Your goal:
Copy the data below verbatim, from its first line through the line containing "fsharp (538, 1829)", including both ends.

Collected data
>>
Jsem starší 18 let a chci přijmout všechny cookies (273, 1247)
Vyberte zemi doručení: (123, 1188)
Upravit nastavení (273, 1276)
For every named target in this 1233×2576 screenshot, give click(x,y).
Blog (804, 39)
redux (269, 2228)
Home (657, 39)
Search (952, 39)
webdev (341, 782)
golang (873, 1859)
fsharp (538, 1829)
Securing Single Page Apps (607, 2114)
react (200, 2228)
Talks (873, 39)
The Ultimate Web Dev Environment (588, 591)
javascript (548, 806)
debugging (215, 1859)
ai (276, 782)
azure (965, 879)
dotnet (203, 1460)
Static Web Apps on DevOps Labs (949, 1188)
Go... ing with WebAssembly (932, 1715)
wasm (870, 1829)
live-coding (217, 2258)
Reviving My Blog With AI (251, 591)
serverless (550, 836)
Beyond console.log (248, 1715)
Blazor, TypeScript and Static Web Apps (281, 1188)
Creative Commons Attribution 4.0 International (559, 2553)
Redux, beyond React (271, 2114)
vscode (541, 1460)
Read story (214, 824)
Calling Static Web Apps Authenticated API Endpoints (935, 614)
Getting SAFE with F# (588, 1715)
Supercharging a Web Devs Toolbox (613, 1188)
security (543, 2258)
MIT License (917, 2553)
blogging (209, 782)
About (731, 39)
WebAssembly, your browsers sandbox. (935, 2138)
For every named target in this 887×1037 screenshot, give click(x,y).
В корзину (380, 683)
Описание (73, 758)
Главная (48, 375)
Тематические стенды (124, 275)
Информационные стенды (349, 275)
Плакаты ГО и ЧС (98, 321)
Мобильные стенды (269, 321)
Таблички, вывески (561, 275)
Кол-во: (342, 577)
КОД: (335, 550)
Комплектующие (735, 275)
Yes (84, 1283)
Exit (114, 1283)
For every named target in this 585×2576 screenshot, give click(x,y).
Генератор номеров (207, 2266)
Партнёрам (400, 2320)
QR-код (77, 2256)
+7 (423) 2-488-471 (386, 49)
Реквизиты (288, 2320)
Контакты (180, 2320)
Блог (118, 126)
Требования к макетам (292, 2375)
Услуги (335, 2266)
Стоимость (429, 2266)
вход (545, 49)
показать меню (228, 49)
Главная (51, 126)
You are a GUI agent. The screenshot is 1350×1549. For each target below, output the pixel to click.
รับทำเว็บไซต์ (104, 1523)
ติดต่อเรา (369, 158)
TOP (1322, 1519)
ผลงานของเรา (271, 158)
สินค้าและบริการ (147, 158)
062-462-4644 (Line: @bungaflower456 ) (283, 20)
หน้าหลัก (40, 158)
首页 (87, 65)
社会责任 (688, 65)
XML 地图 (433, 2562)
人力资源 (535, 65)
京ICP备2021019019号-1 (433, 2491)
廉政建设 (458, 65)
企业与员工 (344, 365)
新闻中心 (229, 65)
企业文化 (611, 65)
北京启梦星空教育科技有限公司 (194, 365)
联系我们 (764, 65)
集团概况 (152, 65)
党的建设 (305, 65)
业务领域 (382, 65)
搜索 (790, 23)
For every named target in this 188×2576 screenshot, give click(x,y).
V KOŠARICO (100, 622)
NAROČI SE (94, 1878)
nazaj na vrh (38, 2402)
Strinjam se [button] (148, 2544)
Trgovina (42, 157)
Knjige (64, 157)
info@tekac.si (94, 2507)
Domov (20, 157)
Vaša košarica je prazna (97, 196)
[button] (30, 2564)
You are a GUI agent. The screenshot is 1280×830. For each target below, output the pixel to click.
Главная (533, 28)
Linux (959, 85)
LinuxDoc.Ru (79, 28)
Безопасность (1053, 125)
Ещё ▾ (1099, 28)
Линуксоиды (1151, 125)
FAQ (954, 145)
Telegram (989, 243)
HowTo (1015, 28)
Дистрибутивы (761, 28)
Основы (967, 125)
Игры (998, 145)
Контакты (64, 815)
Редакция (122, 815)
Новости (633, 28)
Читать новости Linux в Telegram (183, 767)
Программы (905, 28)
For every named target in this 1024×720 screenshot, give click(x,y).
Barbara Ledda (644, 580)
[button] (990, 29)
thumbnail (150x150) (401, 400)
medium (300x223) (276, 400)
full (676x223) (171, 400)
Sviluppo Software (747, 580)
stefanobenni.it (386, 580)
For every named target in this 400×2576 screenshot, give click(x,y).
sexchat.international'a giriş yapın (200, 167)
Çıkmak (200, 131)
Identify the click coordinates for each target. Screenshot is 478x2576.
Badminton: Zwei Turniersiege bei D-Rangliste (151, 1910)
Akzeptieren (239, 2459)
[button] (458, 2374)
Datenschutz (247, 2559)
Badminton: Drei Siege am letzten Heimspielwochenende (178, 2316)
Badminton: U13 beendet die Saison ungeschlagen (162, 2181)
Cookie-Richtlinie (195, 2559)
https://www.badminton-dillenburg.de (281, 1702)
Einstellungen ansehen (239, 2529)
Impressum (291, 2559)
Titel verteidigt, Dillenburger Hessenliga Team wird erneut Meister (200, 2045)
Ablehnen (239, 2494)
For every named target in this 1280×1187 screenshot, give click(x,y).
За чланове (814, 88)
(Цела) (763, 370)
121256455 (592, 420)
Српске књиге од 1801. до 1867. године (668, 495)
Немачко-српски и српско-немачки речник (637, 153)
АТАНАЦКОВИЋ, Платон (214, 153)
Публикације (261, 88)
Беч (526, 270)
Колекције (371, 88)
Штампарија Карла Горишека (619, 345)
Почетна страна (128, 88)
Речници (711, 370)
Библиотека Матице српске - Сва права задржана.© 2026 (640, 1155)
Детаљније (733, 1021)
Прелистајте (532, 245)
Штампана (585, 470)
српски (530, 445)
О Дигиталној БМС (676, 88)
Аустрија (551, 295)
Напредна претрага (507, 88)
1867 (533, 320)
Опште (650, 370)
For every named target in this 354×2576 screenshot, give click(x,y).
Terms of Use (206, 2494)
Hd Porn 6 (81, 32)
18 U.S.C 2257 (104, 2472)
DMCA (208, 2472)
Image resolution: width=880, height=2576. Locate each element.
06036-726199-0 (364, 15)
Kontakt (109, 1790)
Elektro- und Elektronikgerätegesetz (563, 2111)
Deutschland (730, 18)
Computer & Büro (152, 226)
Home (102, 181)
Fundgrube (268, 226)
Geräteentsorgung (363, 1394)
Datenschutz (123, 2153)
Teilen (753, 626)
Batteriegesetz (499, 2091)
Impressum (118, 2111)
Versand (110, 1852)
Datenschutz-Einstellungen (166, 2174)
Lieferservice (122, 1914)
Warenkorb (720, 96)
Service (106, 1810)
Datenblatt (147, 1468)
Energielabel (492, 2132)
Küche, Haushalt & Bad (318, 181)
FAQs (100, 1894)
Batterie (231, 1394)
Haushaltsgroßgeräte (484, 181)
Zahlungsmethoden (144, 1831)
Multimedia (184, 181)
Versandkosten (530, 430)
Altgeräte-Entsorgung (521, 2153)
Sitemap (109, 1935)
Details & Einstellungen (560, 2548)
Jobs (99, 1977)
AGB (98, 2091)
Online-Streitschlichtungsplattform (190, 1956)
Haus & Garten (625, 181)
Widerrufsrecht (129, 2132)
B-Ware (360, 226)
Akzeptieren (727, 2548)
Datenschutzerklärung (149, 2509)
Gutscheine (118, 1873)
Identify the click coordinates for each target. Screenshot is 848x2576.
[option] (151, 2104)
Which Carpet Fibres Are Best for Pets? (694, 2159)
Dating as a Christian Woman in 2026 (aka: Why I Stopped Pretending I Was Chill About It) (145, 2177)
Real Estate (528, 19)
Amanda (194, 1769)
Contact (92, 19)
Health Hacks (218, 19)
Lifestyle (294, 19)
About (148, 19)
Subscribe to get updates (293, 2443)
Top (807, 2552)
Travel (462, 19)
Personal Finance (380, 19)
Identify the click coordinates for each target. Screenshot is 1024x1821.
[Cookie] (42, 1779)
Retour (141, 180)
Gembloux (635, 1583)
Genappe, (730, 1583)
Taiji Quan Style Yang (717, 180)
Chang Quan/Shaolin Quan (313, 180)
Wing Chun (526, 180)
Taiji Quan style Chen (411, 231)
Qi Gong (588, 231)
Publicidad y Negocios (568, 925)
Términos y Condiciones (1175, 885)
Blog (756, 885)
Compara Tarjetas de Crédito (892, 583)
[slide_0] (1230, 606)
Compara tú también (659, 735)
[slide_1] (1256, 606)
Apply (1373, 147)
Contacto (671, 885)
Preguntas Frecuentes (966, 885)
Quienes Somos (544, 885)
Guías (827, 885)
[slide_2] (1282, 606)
<<
Task answer:
Jsem starší 18 let a chci přijmout všechny cookies (273, 1247)
Vyberte zemi doručení: (123, 1188)
Upravit nastavení (273, 1276)
For every named target in this 1233×2576 screenshot, give click(x,y).
Blog (804, 39)
redux (269, 2228)
Home (657, 39)
Search (952, 39)
webdev (341, 782)
golang (873, 1859)
fsharp (538, 1829)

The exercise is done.